Problems and tasks |
a - Copy the part of the patent office action below from "DETAILED ACTION" to "following the term.", word for word.
b - Carry on the patent office action below, picking up right after its last sentence.

Passage provided |
DETAILED ACTION
Notice of Pre-AIA or AIA Status
The present application, filed on or after March 16, 2013, is being examined under the first inventor to file provisions of the AIA .
Specification
The disclosure is objected to because of the following informalities:
The specification has been found to comprise nucleotide sequences that are not accompanies with the requisite SEQ ID NO. See, for example, pages 25, 27, and 29.
The use of the term TWEEN 20, which is a trade name or a mark used in commerce, has been noted in this application. Se, for example, page 25 of the disclosure. The term should be accompanied by the generic terminology; furthermore the term should be capitalized wherever it appears or, where appropriate, include a proper symbol indicating use in commerce such as ™, SM , or ® following the term.
Although the use of trade names and marks used in commerce (i.e., trademarks, service marks, certification marks, and collective marks) are permissible in patent applications, the proprietary nature of the marks should be respected and every effort made to prevent their use in any manner which might adversely affect their validity as commercial marks.
Appropriate correction is required.
Claim Objections
Claim 2 is objected to because of the following informalities: Claim 2 comprises what appears to be is a typo “ina” . Appropriate correction is required.

Entries supplied |
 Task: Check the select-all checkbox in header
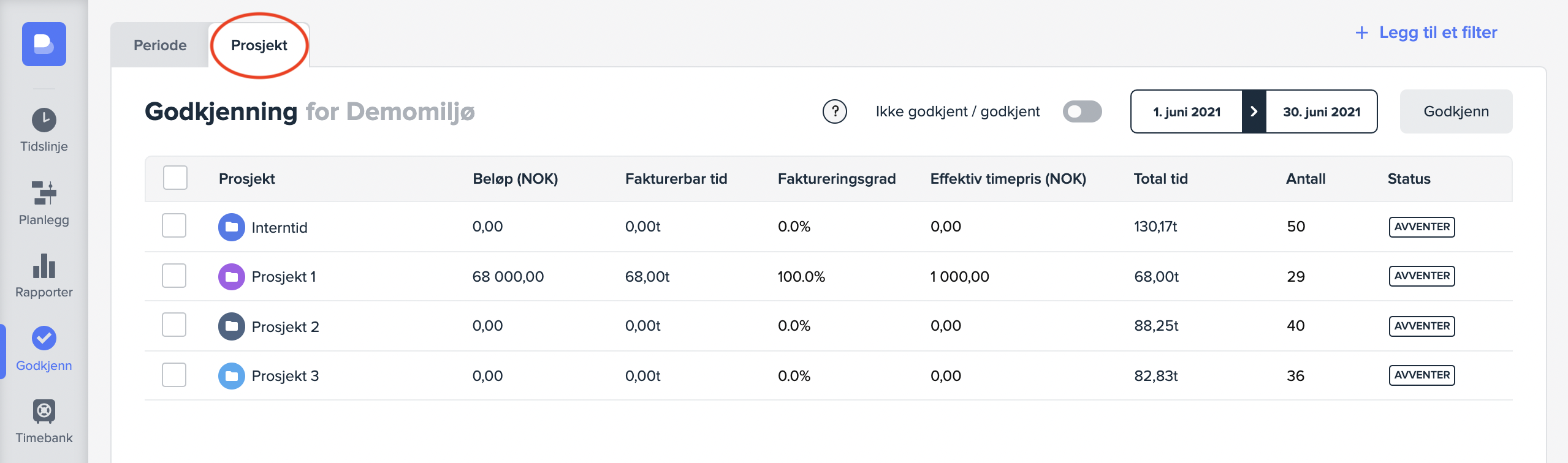(175, 178)
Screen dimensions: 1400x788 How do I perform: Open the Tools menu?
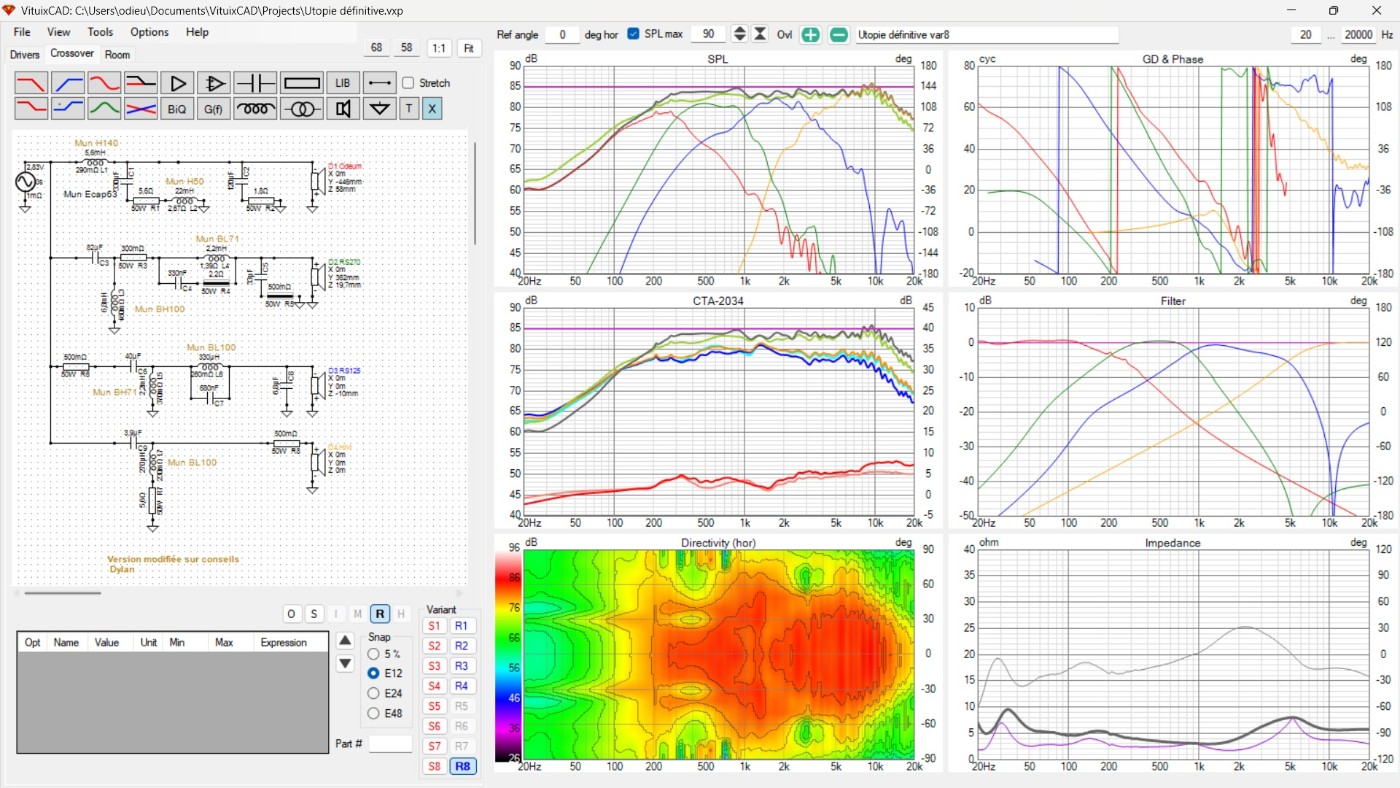tap(100, 32)
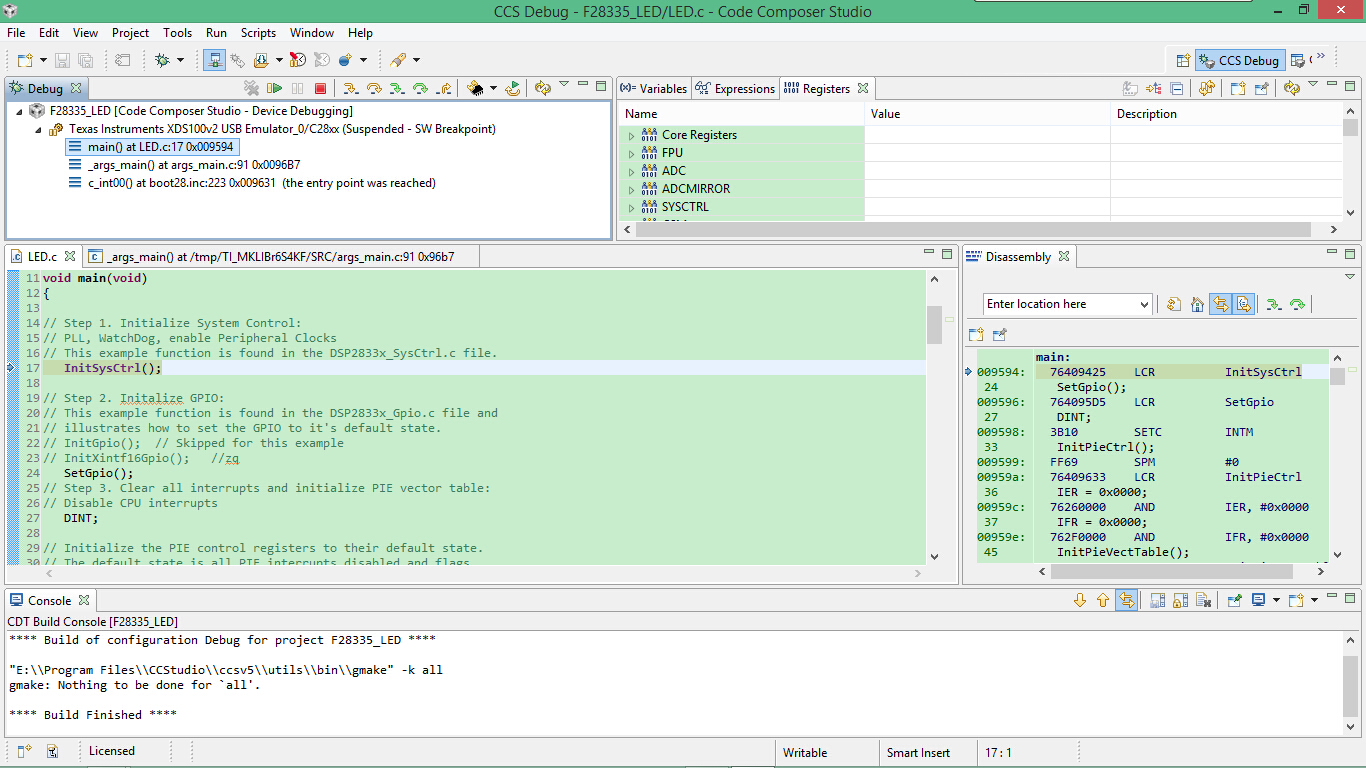
Task: Select the CCS Debug perspective button
Action: pos(1240,60)
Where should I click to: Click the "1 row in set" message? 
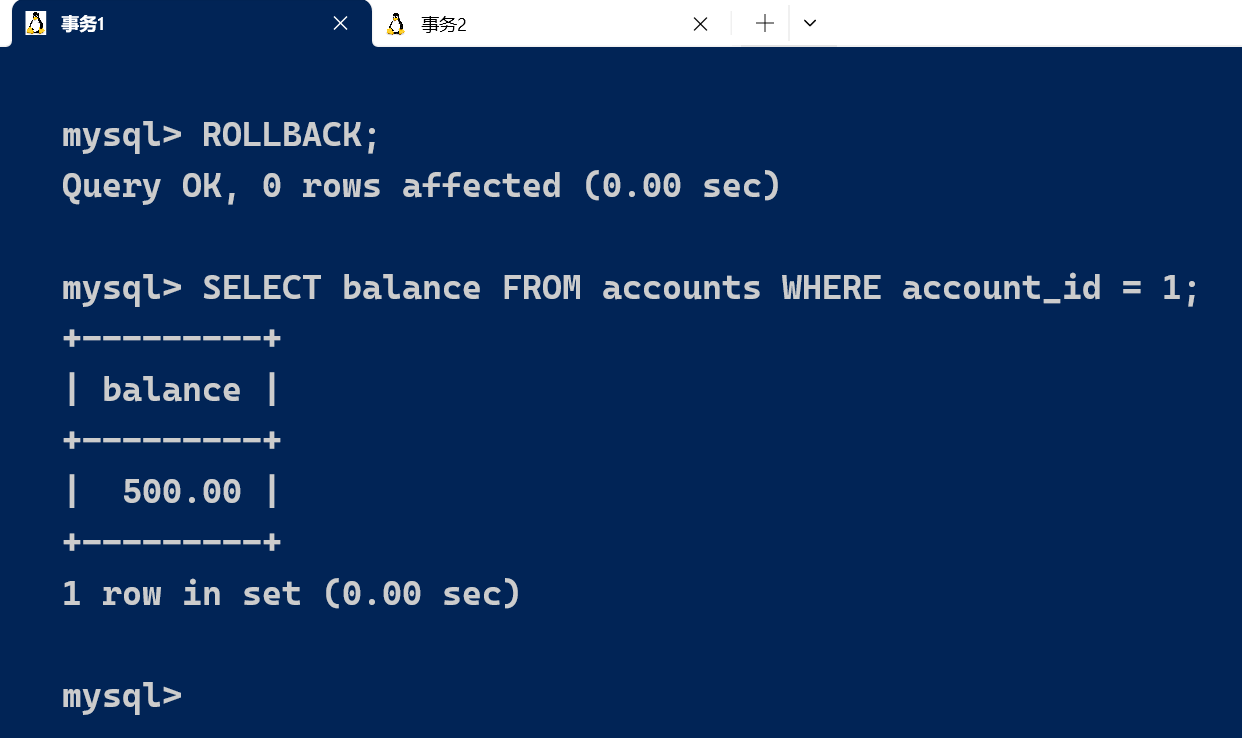point(291,594)
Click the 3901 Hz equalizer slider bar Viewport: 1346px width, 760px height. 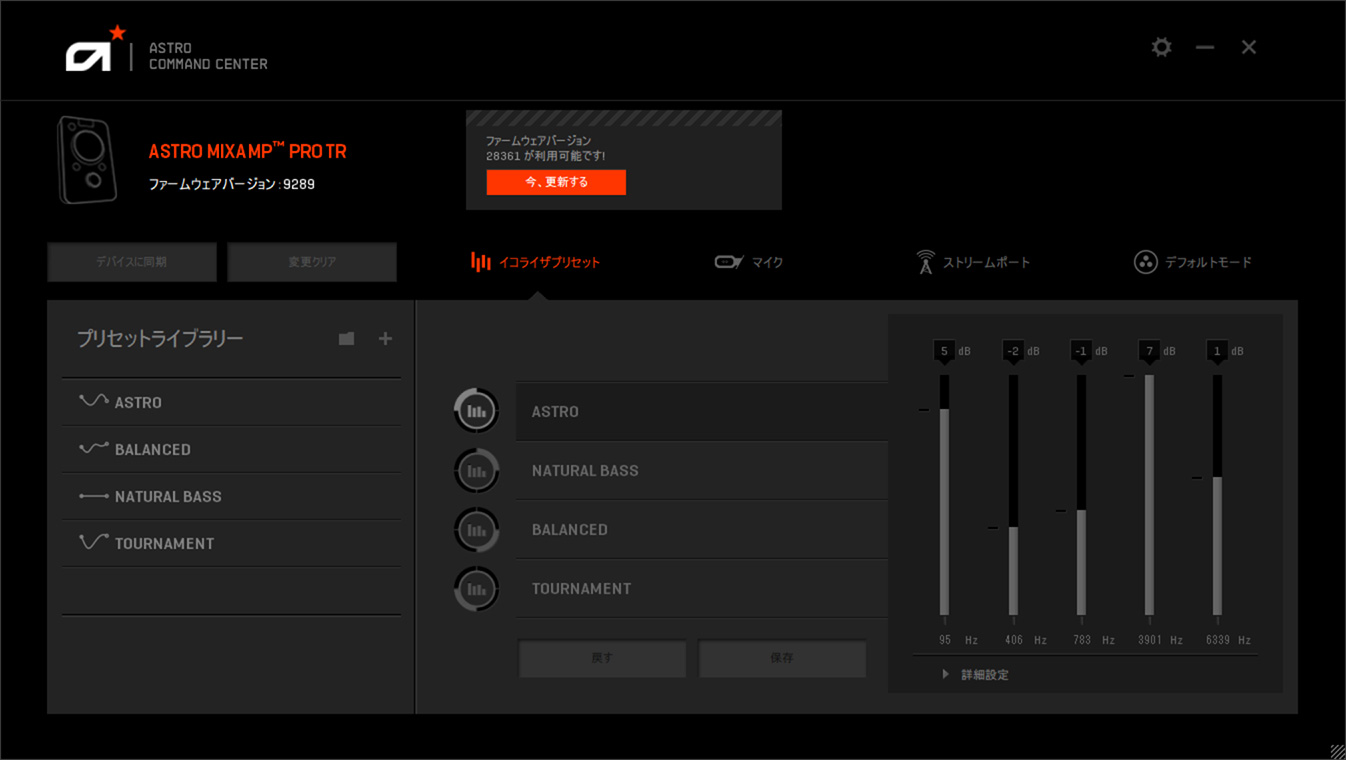point(1149,495)
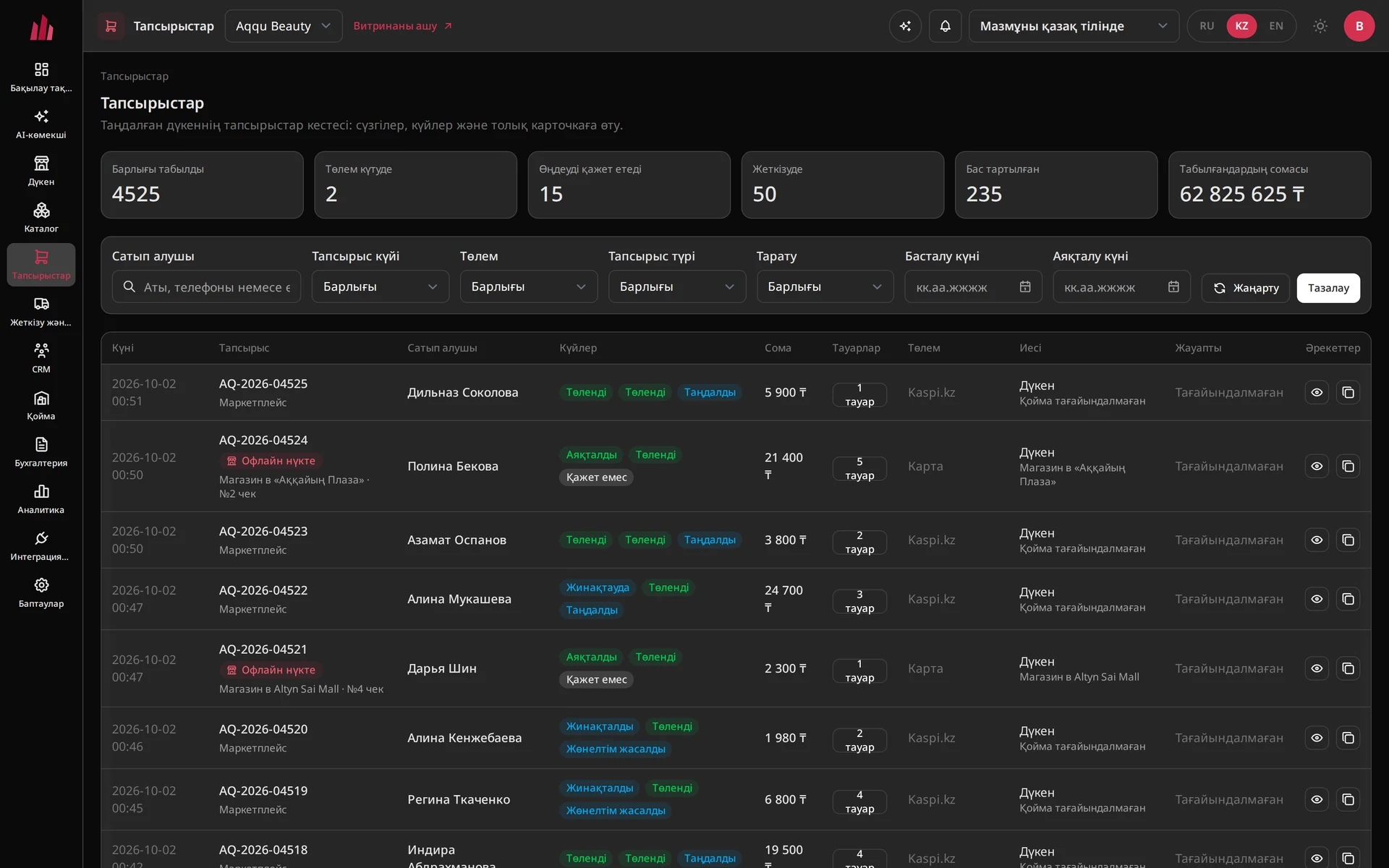Select Баптаулар in the sidebar menu

(41, 593)
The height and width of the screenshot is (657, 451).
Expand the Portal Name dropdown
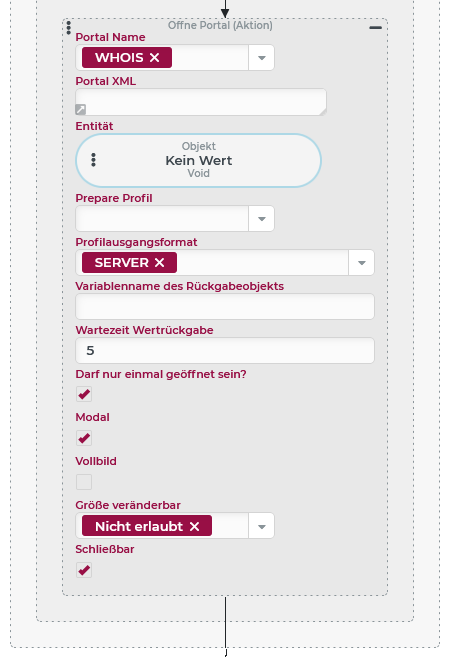262,57
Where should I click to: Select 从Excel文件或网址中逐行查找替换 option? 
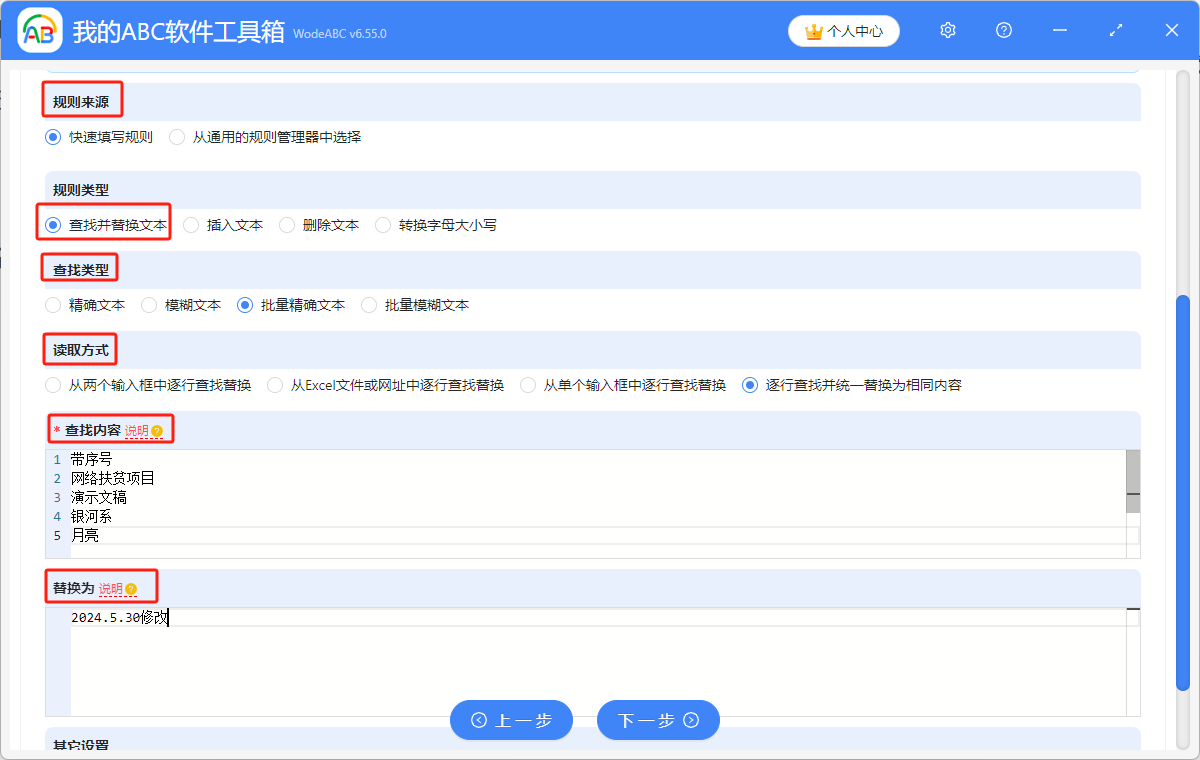click(x=275, y=385)
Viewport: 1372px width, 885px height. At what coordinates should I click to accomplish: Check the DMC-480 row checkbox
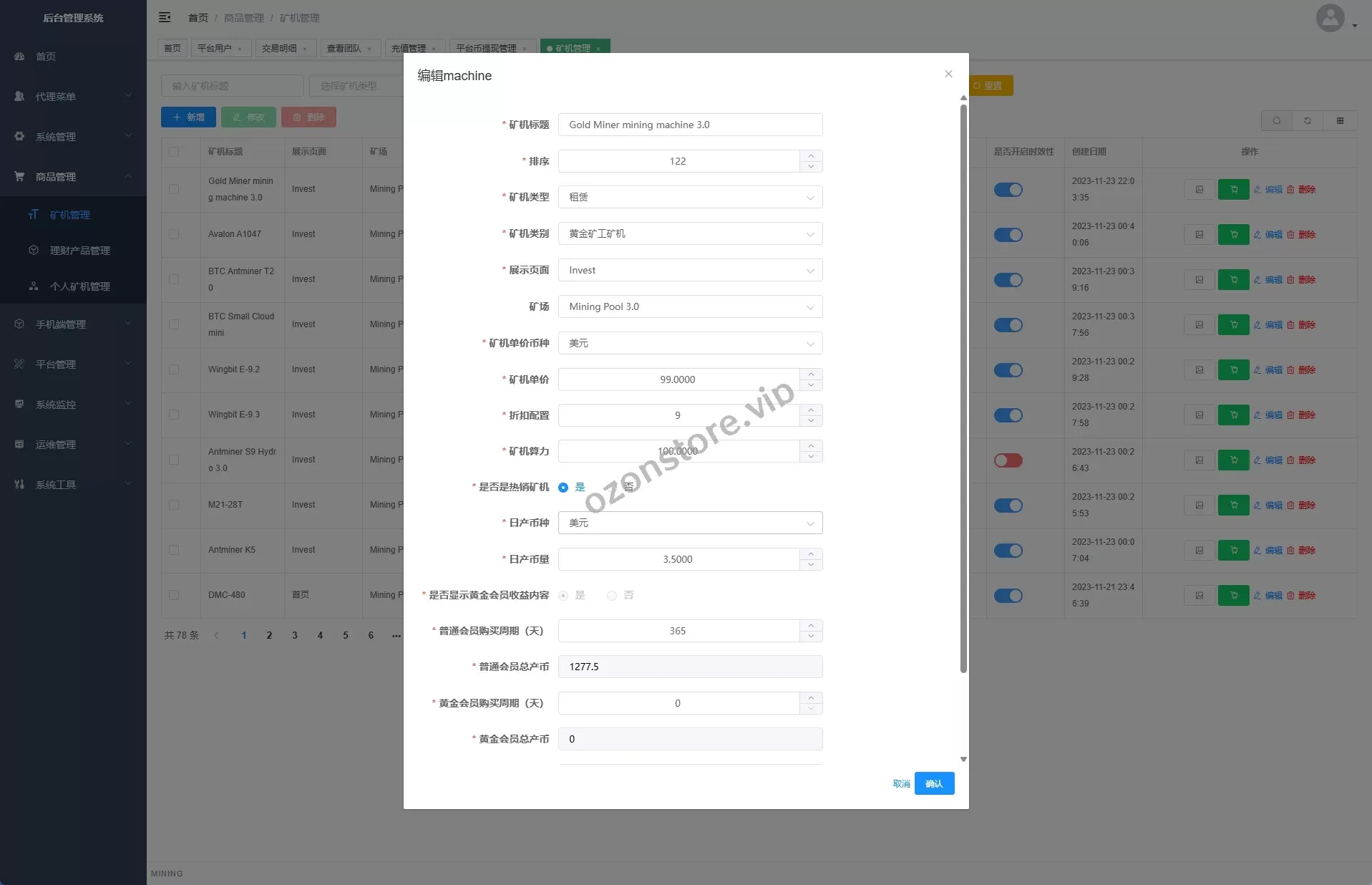click(174, 595)
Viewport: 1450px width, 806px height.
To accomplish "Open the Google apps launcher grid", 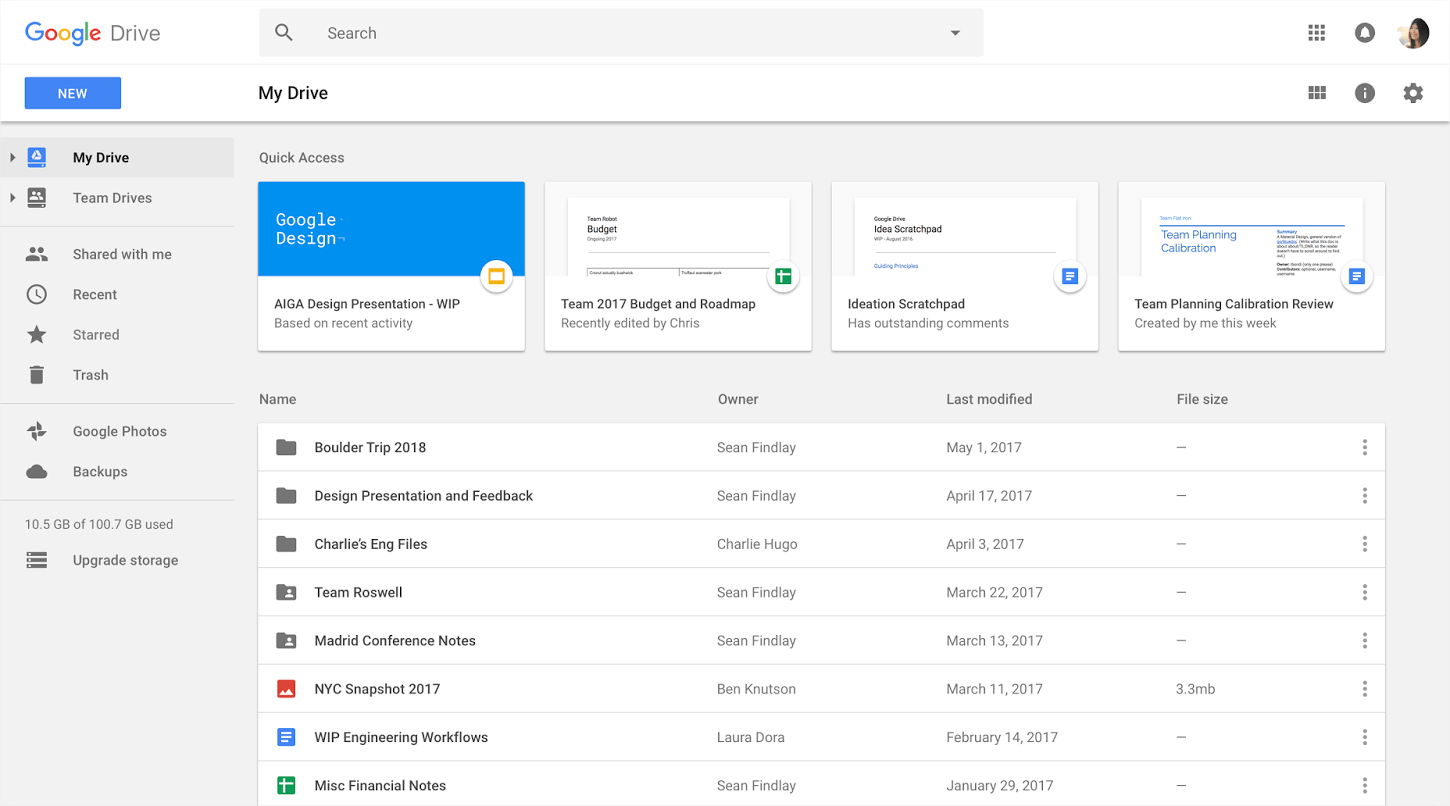I will [1317, 32].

Answers given |
a -
DETAILED ACTION
Notice of Pre-AIA or AIA Status
The present application, filed on or after March 16, 2013, is being examined under the first inventor to file provisions of the AIA .
Specification
The disclosure is objected to because of the following informalities:
The specification has been found to comprise nucleotide sequences that are not accompanies with the requisite SEQ ID NO. See, for example, pages 25, 27, and 29.
The use of the term TWEEN 20, which is a trade name or a mark used in commerce, has been noted in this application. Se, for example, page 25 of the disclosure. The term should be accompanied by the generic terminology; furthermore the term should be capitalized wherever it appears or, where appropriate, include a proper symbol indicating use in commerce such as ™, SM , or ® following the term.

b -
Claim Rejections - 35 USC § 103
In the event the determination of the status of the application as subject to AIA 35 U.S.C. 102 and 103 (or as subject to pre-AIA 35 U.S.C. 102 and 103) is incorrect, any correction of the statutory basis (i.e., changing from AIA to pre-AIA ) for the rejection will not be considered a new ground of rejection if the prior art relied upon, and the rationale supporting the rejection, would be the same under either status.
The following is a quotation of 35 U.S.C. 103 which forms the basis for all obviousness rejections set forth in this Office action:
A patent for a claimed invention may not be obtained, notwithstanding that the claimed invention is not identically disclosed as set forth in section 102, if the differences between the claimed invention and the prior art are such that the claimed invention as a whole would have been obvious before the effective filing date of the claimed invention to a person having ordinary skill in the art to which the claimed invention pertains. Patentability shall not be negated by the manner in which the invention was made.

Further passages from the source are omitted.